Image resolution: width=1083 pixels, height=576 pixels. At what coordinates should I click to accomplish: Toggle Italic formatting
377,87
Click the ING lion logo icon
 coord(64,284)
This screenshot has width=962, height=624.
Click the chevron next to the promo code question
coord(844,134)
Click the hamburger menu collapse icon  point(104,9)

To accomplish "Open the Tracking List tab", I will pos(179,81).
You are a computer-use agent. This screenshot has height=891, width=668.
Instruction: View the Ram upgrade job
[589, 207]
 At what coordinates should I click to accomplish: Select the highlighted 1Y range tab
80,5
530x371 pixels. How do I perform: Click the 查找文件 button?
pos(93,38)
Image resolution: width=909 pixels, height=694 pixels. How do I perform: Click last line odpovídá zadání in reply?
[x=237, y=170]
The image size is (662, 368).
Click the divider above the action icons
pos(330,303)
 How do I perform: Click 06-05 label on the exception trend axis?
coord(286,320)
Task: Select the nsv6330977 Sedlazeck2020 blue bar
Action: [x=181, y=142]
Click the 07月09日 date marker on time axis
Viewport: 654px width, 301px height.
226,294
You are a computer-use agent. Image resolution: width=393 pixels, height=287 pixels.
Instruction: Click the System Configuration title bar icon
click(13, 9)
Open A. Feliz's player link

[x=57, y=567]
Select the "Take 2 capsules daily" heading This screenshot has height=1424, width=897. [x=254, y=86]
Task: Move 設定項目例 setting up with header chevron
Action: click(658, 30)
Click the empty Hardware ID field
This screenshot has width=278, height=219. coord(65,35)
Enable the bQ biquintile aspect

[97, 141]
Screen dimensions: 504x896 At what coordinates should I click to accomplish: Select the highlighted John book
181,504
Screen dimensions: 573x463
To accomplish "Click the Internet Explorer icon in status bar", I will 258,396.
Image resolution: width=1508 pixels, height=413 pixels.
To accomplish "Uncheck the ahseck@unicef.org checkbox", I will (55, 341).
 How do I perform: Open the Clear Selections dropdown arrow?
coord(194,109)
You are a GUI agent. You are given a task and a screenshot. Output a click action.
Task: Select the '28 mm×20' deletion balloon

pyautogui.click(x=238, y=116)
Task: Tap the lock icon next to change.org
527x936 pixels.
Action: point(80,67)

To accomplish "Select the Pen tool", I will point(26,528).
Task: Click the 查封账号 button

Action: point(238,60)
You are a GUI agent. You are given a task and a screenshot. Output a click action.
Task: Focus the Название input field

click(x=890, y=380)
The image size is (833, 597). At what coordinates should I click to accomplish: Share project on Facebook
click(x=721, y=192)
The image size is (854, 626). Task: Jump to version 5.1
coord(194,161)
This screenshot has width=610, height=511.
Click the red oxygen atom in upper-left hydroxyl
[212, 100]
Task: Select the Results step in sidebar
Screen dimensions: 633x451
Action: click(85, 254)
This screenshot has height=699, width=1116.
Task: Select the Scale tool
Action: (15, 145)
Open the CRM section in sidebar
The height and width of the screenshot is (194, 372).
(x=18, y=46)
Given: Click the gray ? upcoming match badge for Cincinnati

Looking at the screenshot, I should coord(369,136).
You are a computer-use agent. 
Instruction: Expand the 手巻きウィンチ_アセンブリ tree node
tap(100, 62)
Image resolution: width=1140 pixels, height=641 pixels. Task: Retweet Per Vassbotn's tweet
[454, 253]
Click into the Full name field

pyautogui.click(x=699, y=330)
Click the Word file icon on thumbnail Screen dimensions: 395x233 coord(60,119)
+===+
Return a copy of each line of the material that holds the word "will".

To accomplish "Open the Tracking List tab", I will pos(179,81).
To accomplish "Click the Internet Explorer icon in status bar", I will 258,396.
To accomplish "Uncheck the ahseck@unicef.org checkbox", I will (55, 341).
To accomplish "Select the Pen tool", I will point(26,528).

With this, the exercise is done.